Overall, service design has been used in a wide range of sustainability challenges, from circular business models to textile waste management to sustainable travel. By taking a user-centered approach and focusing on the needs of people and the environment, service design can help businesses and organizations develop more sustainable solutions that deliver real value to both users and society.
OTHER METHODS TO ADDRESS SUSTAINABILITY CHALLENGES
Service design is not a panacea and we strongly recommend the marriage between service design and the following methods and approaches that can be used to address sustainability challenges:
Life cycle assessment (LCA): LCA is a tool for evaluating the environmental impact of a product or service over its entire life cycle, from raw material extraction to disposal. LCA can be used to identify areas where a product or service has a high environmental impact and develop solutions to reduce that impact.
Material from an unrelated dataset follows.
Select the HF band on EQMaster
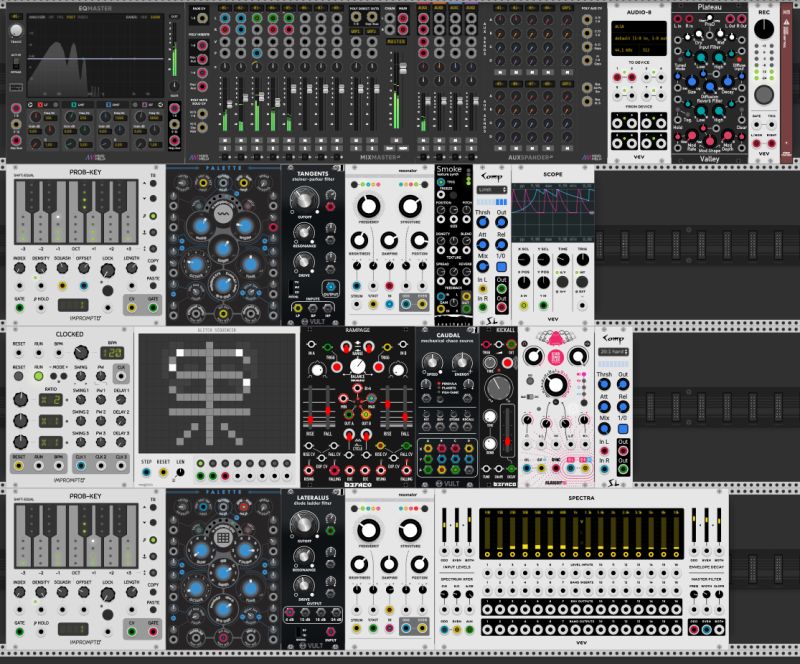The width and height of the screenshot is (800, 664). point(145,105)
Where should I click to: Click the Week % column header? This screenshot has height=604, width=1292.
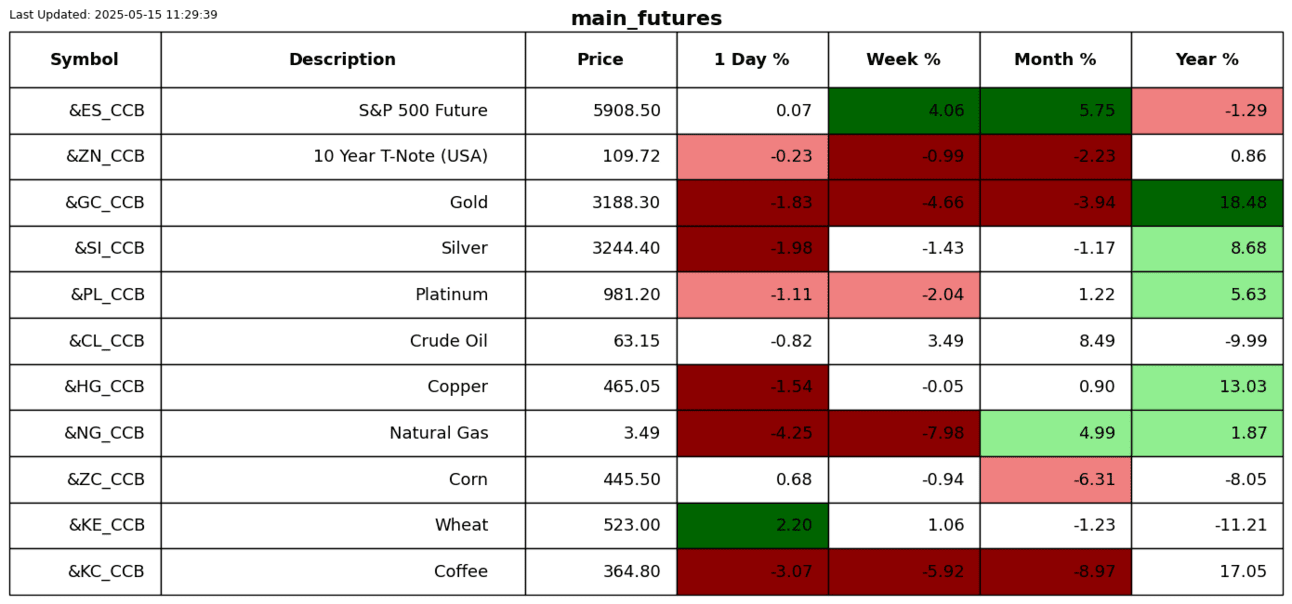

Sustainable design principles: Sustainable design principles focus on designing products, buildings, and systems that minimize environmental impact and maximize efficiency. This can include using renewable materials, reducing waste, and designing for energy efficiency.
Circular economy: The circular economy is an economic system that aims to minimize waste and maximize the use of resources. This can include designing products for reuse, recycling, and refurbishment, and implementing closed-loop systems that keep materials in circulation.
Cradle-to-Cradle (C2C) design: C2C design is a framework for designing products and systems that are regenerative and restorative, rather than simply sustainable. C2C design emphasizes the use of renewable materials, the elimination of waste, and the creation of closed-loop systems.
Biomimicry: Biomimicry is a design approach that takes inspiration from nature to solve human problems. By studying natural systems and processes, biomimicry can lead to more sustainable solutions that mimic the efficiency and resilience of natural systems.
CHALLENGES IN ADDRESSING SUSTAINABILITY
Achieving sustainability in a business context is a challenging goal, but it is also essential for creating a more equitable and prosperous future for people and the planet. Here are some of the obstacles that businesses may face in achieving sustainability:
Short-term thinking: Many businesses are focused on short-term financial goals and may not prioritize long-term sustainability concerns.
Lack of awareness: Some businesses may not be aware of the environmental and social impacts of their operations, or may not understand the importance of sustainability for their long-term success.
Cost considerations: Some sustainable practices may be more expensive in the short term, and businesses may be hesitant to invest in them without a clear financial return.
Supply chain complexity: Many businesses have complex supply chains that may involve multiple suppliers and partners, making it challenging to ensure sustainable practices throughout the entire chain.
Regulatory barriers: In some cases, government regulations may create barriers to implementing sustainable practices, such as restrictions on renewable energy or waste reduction initiatives.
Lack of collaboration: Achieving sustainability requires collaboration across different sectors and stakeholders, including governments, businesses, and civil society. However, some businesses may be hesitant to collaborate or may lack the necessary partnerships to drive change.
Despite these obstacles, there are also many opportunities for businesses to achieve sustainability and create positive impact. For example, businesses can work to align their operations with the SDGs, adopt circular economy principles, and invest in sustainable innovation and research. By prioritizing sustainability and taking a long-term view, businesses can create value for themselves and society while contributing to a more sustainable future.